WORK ORDER> Look for the line with "This screenshot has width=1389, height=868." in the data below, then reproduce word for word that line and every line after it. Leave out all pictures and add nothing.

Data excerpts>

Start of Block

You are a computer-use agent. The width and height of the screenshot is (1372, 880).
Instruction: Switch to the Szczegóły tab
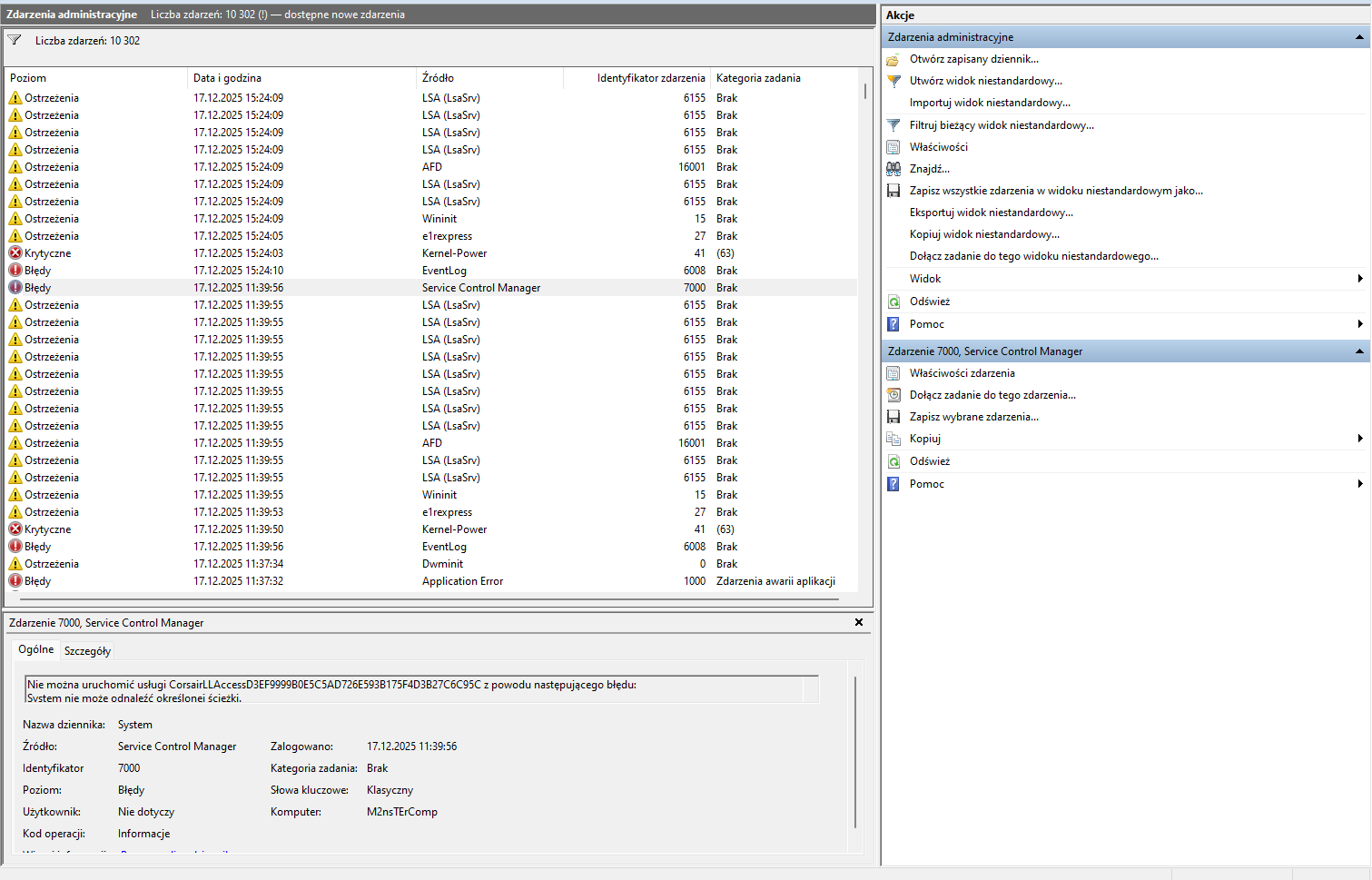87,651
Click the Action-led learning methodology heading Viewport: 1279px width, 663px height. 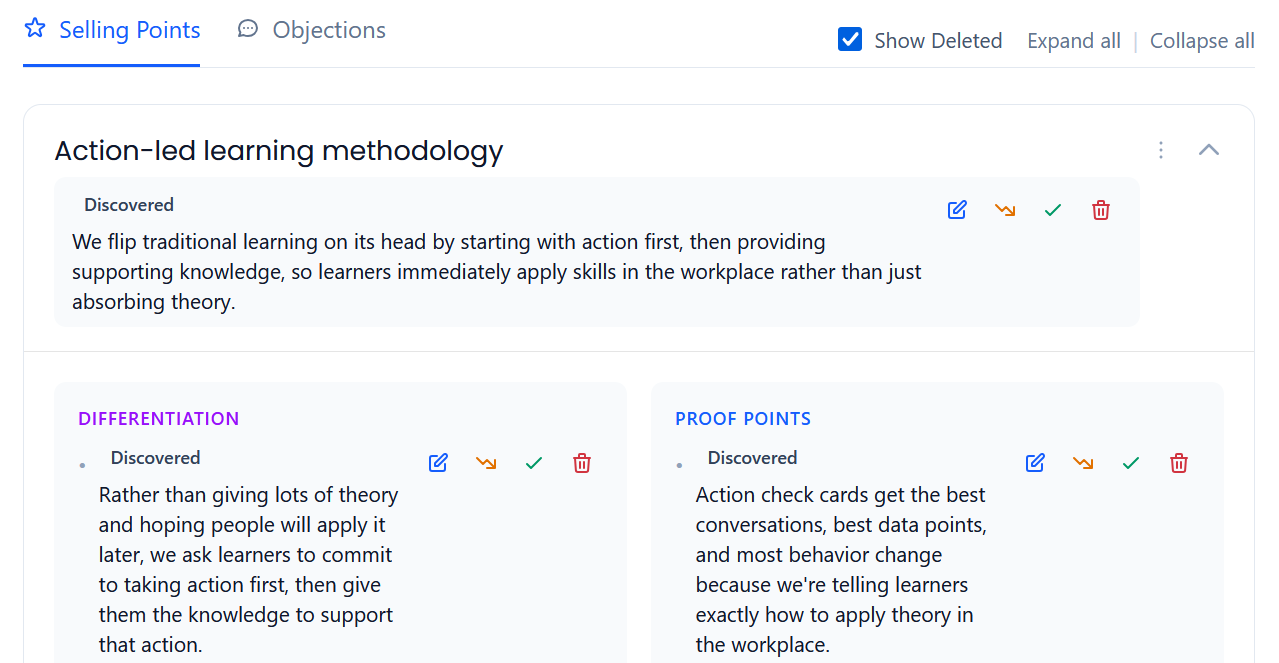[x=279, y=151]
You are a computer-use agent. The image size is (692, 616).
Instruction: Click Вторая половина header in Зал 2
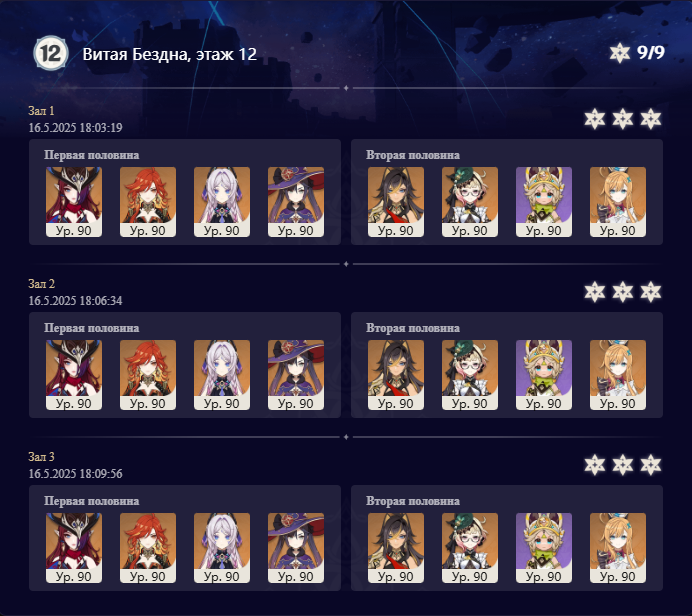pyautogui.click(x=413, y=328)
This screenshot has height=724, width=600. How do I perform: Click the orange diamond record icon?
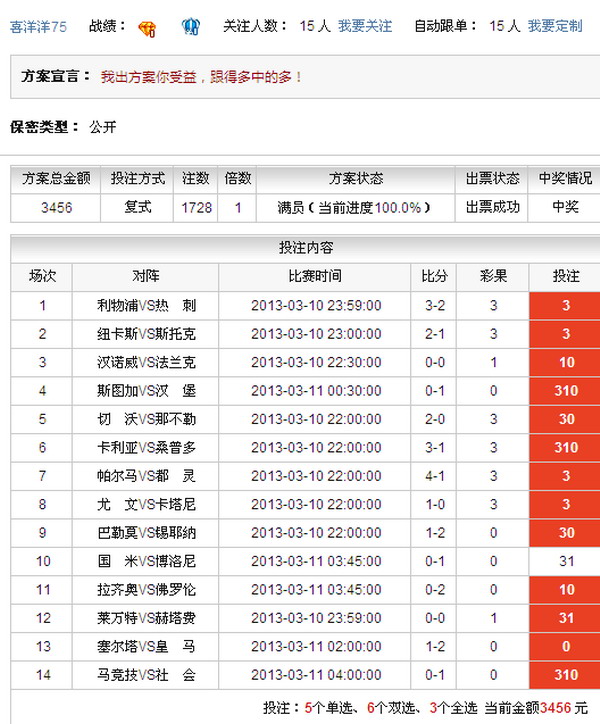[x=147, y=27]
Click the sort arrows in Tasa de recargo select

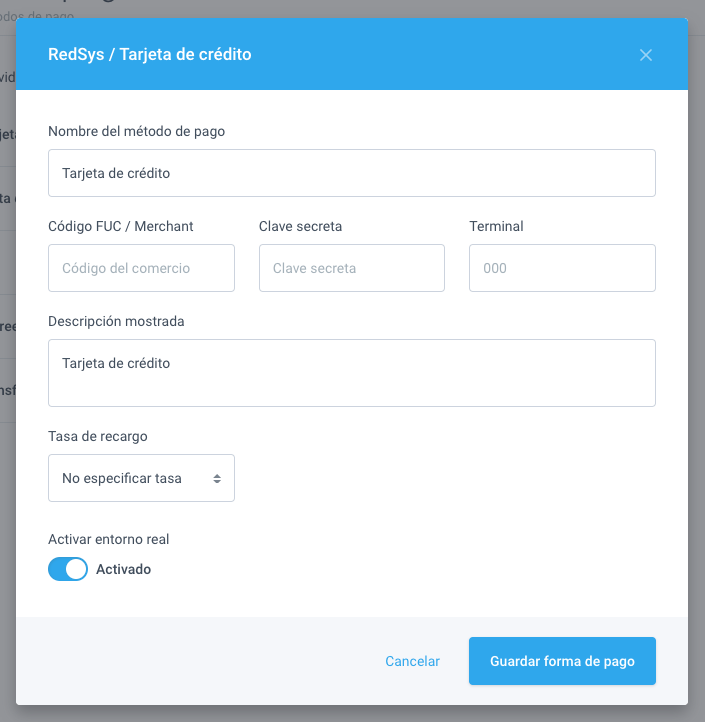pos(217,478)
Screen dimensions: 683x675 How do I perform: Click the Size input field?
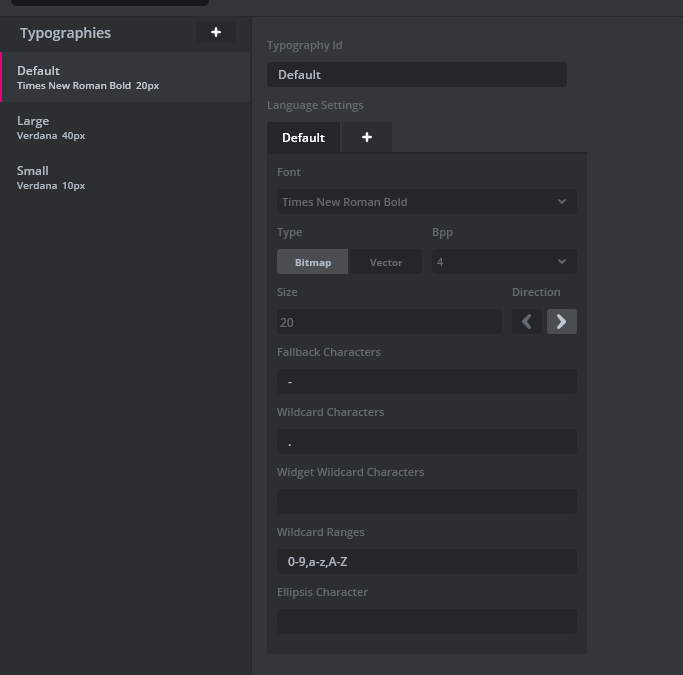coord(389,322)

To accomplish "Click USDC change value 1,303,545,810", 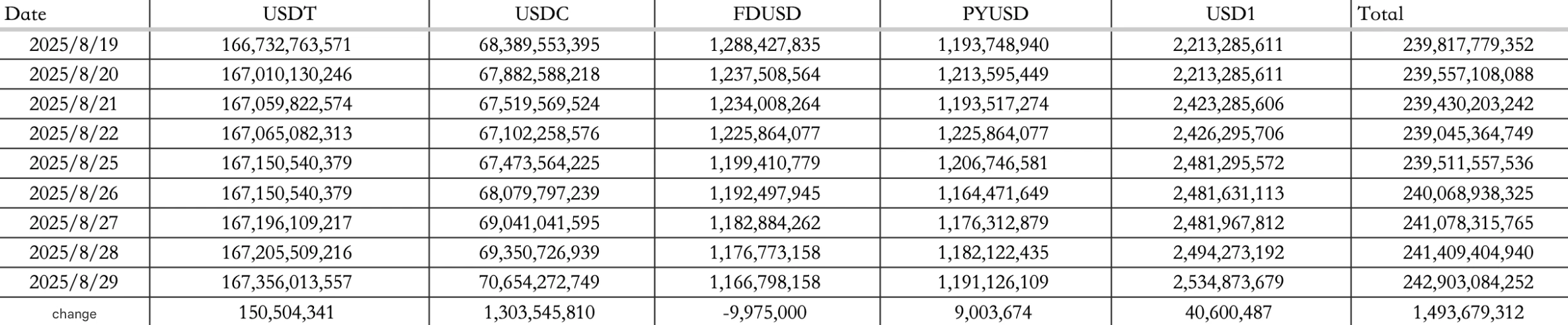I will 539,312.
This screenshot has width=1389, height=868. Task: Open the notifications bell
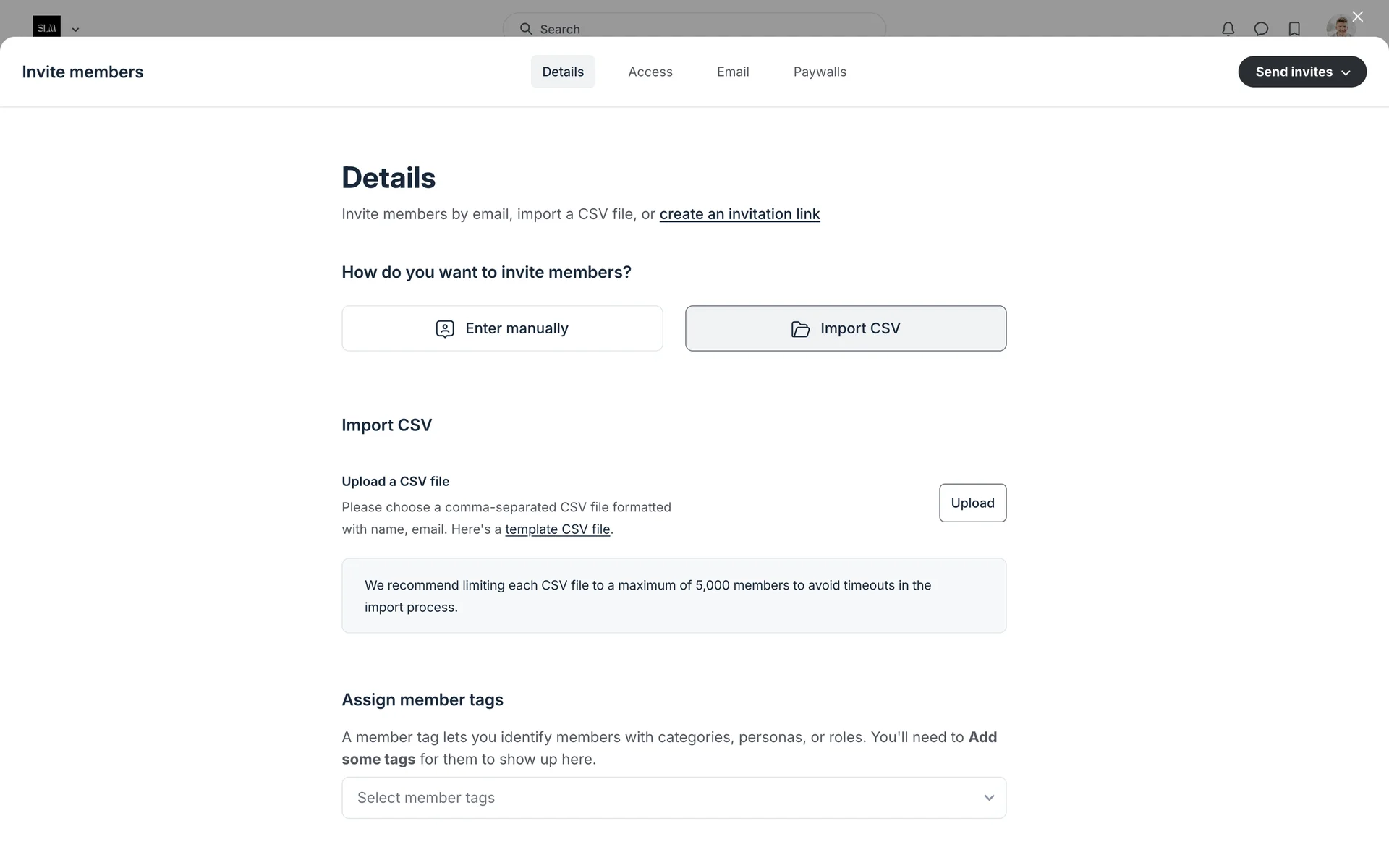pos(1228,29)
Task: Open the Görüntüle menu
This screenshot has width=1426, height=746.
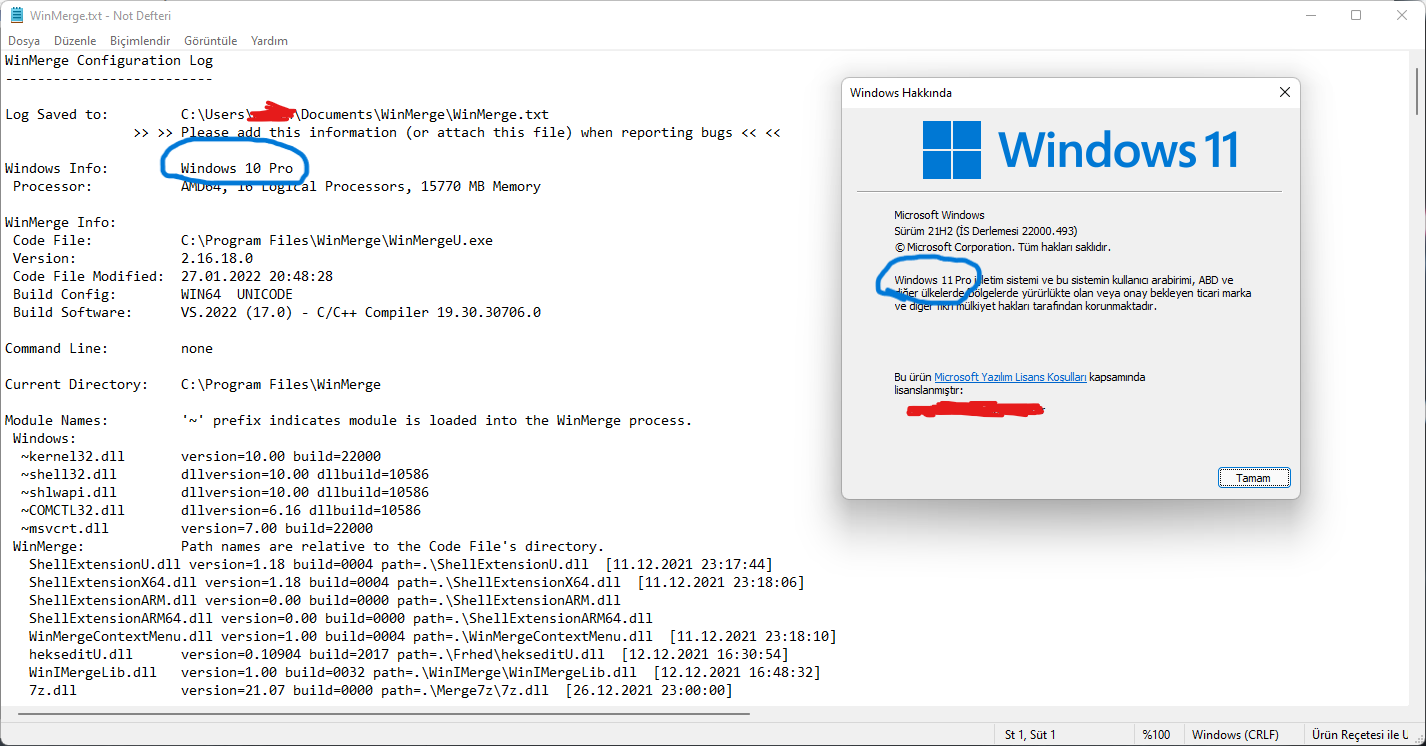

End of Block

YOUR SOLUTION>
This screenshot has width=1389, height=868. Task: Open the notifications bell
pos(1228,29)
Task: Open the Görüntüle menu
This screenshot has width=1426, height=746.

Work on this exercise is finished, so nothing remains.